[Document passage]:
-- -- --

As of January 1, 2018, Peoples adopted ASU 2014-09 - Revenue from Contracts with Customers (Topic 606), and all subsequent updates that modified ASC 606. Peoples elected to adopt this new accounting guidance using the modified retrospective approach. The modified retrospective approach uses a cumulative-effect adjustment to retained earnings to reflect uncompleted contracts in the initial application of the guidance. As of January 1, 2018, Peoples recorded a cumulative-effect adjustment for uncompleted contracts, which resulted in a reduction to retained earnings and an increase in accrued expenses and other liabilities of $3.1 million, which is net of federal income taxes. The impact during the second quarter of 2018 was a decrease in insurance income and an increase in retained earnings of $346,000 as a result of applying ASC 606. During the first six months of 2018, the impact of ASC 606 resulted in an increase in insurance income and a decrease in retained earnings of $45,000. Prior period amounts are not adjusted and continue to be reported under the accounting standards in effect for those respective periods.
Peoples recognizes revenues as they are earned based on contractual terms, or as services are provided and collectability is reasonably assured. Estimates of variable consideration are included in revenue to the extent that it is probable that a significant reversal of cumulative revenue will not occur, once the uncertainty is resolved. Peoples recognizes revenue from contracts with customers under the following revenue streams:
Insurance Income: Insurance income generally consists of commissions and fees from the sale of insurance policies, third-party administration services and performance-based commissions from insurance companies.

-- -- --

[Goal a]: Convert the stretch of the records from the line containing "Given: Select the 材料 radio button" through the end of the records into a JSON list of strings, one string per line, leaving out blank lines.

[Given records]:
-- -- --

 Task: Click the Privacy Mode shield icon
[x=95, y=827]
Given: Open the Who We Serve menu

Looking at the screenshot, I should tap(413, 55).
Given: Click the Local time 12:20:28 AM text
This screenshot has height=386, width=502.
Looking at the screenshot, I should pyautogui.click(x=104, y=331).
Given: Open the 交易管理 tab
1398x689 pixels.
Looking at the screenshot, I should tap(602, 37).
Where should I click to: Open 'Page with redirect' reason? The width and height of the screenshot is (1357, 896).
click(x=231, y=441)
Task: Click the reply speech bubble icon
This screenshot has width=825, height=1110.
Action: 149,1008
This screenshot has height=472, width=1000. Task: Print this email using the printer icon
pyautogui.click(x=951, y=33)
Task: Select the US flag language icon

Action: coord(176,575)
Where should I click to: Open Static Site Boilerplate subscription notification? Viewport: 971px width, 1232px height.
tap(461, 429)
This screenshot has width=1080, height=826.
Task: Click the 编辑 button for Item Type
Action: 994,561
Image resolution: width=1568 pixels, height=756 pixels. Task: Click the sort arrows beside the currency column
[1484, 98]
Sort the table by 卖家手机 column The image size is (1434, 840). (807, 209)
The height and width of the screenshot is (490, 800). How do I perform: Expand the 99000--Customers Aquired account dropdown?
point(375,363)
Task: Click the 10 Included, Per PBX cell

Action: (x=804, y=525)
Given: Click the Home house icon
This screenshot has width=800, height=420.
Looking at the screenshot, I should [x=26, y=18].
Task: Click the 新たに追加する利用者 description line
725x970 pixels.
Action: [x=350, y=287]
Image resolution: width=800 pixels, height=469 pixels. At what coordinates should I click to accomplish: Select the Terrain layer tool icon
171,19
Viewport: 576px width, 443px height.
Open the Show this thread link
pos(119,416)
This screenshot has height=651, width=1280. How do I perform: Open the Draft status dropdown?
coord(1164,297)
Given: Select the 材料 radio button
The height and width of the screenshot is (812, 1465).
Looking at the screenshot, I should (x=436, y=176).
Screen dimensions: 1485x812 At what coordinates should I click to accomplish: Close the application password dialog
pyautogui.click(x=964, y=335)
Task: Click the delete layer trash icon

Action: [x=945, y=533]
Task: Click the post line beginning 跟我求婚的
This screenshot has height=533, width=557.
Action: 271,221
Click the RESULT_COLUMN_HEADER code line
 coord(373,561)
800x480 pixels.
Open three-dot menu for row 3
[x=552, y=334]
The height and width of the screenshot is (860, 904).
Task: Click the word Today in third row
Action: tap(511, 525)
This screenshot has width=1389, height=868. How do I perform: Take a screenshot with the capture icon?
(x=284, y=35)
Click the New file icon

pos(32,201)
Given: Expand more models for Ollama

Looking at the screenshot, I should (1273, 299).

-- -- --

[Goal b]: According to the revenue recognition passage, which approach did Peoples elect when adopting the new accounting guidance?

[Task answer a]:
[
  "Given: Select the 材料 radio button",
  "The height and width of the screenshot is (812, 1465).",
  "Looking at the screenshot, I should (x=436, y=176).",
  "Screen dimensions: 1485x812 At what coordinates should I click to accomplish: Close the application password dialog",
  "pyautogui.click(x=964, y=335)",
  "Task: Click the delete layer trash icon",
  "Action: [x=945, y=533]",
  "Task: Click the post line beginning 跟我求婚的",
  "This screenshot has height=533, width=557.",
  "Action: 271,221",
  "Click the RESULT_COLUMN_HEADER code line",
  " coord(373,561)",
  "800x480 pixels.",
  "Open three-dot menu for row 3",
  "[x=552, y=334]",
  "The height and width of the screenshot is (860, 904).",
  "Task: Click the word Today in third row",
  "Action: tap(511, 525)",
  "This screenshot has width=1389, height=868. How do I perform: Take a screenshot with the capture icon?",
  "(x=284, y=35)",
  "Click the New file icon",
  "pos(32,201)",
  "Given: Expand more models for Ollama",
  "Looking at the screenshot, I should (1273, 299)."
]

[Task answer b]: The modified retrospective approach.